Your output should be an exact copy of the records, with no pictures in it.

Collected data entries
____________

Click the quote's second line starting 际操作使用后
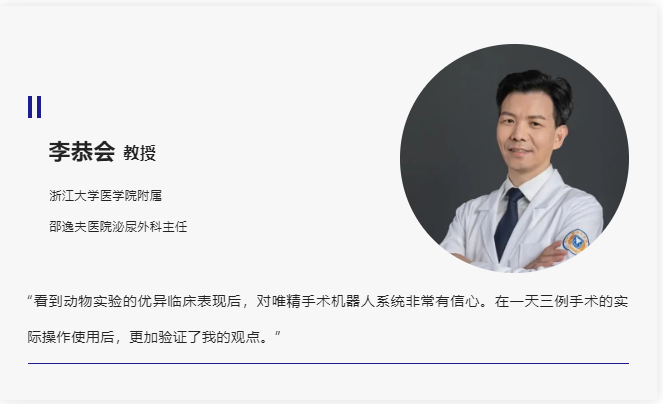This screenshot has width=663, height=404. (154, 337)
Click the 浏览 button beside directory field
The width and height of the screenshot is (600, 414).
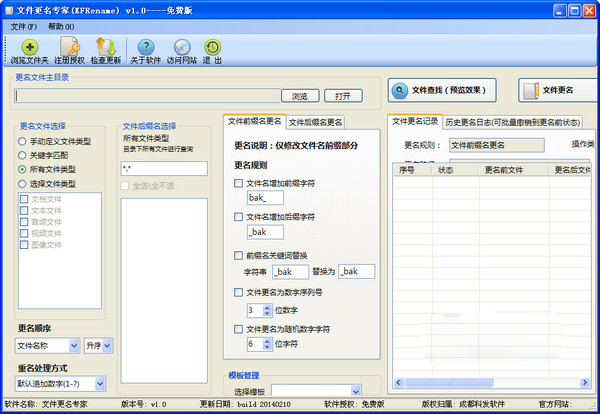[300, 96]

____________

== Solution ==
Click the quote's second line starting 际操作使用后
This screenshot has width=663, height=404. (154, 337)
Click the 浏览 button beside directory field
The width and height of the screenshot is (600, 414).
[300, 96]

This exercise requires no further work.